Beer cheese soup was popular in the 1980's and 1990's. Beer cheese soup is also called Wisconsin Cheddar Soup. Beer cheese soup has a flavor that is similar to Welsh Rarebit, but there are a few extra ingredients in this soup that are not in rarebit.
Just like what happens to so many great recipes in America, chain restaurants and second rate restaurants get their hands on a good recipe and ruin that item forever. Low quality restaurants that served poorly made broken rancid beer cheese soup, caused this fine soup to wane in popularity. A lousy chain restaurant cook can not just throw this soup together and expect this soup to be good. The ingredients of a poorly made beer cheese soup will separate after it has been kept warm in a soup warmer for a few hours. The roux has to be perfectly made and the beer cheese soup cannot be over heated, or the oils and fats in the cheddar cheese will separate. Once the oils separate, then the milk curdles and the soup turns brown and rancid.
Beer cheese soup has to be made gently over a lower temperature, if it is to be kept warm for a few hours in a soup warmer. Beer cheese soup is not simply beer and cheese that is cooked together like a fondue. This is a light cream soup that is flavored with beer instead of stock or broth. Just enough cheddar cheese is added to give the soup a nice cheddar and beer flavor.
Beer cheese soup can be made with anatto oil cheddar or white English cheddar. The orange colored anatto seasoned cheddar is what most people expect to see when they order this soup.
I do not recommend highly processed bulk cheddar or bulk Wisconsin cheddar. Both of those cheaper kinds of cheddar are over processed to the point of being Cheese Whiz instead of being hand crafted cheese. Highly processed Wisconsin bulk cheddar has a poor texture and flavor that tastes more like American Cheese than cheddar.

────

Required work
A) List each type of cheddar cheese that the beer cheese soup text names.
B) Translate this sentence from the beer cheese soup text into Spanish: "This is a light cream soup that is flavored with beer instead of stock or broth."

Data lines
────

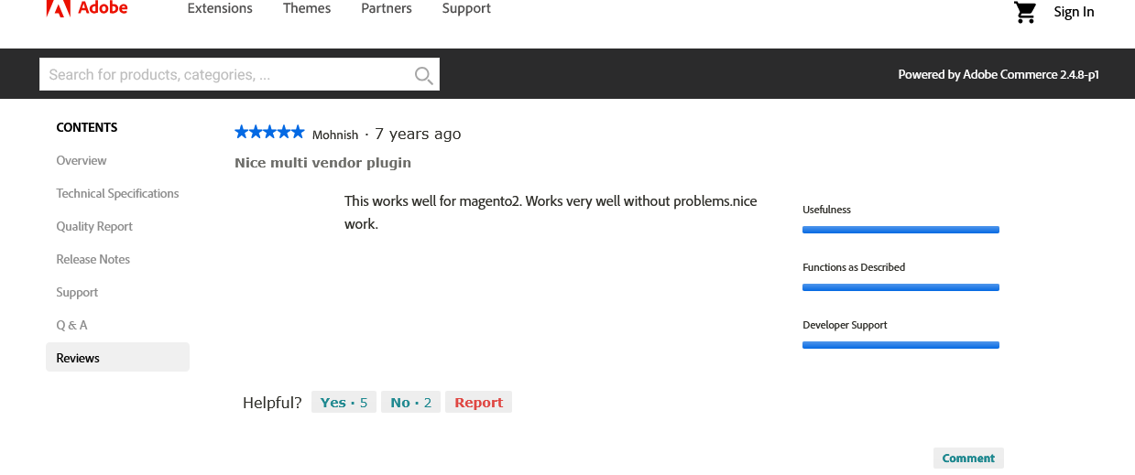The height and width of the screenshot is (475, 1135).
Task: Open Technical Specifications section
Action: [117, 193]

────

Solutions
A)
- Anatto oil cheddar (the orange anatto-seasoned cheddar)
- White English cheddar
- Highly processed bulk cheddar
- Bulk Wisconsin cheddar

B) Esta es una sopa de crema ligera que se condimenta con cerveza en lugar de fondo o caldo.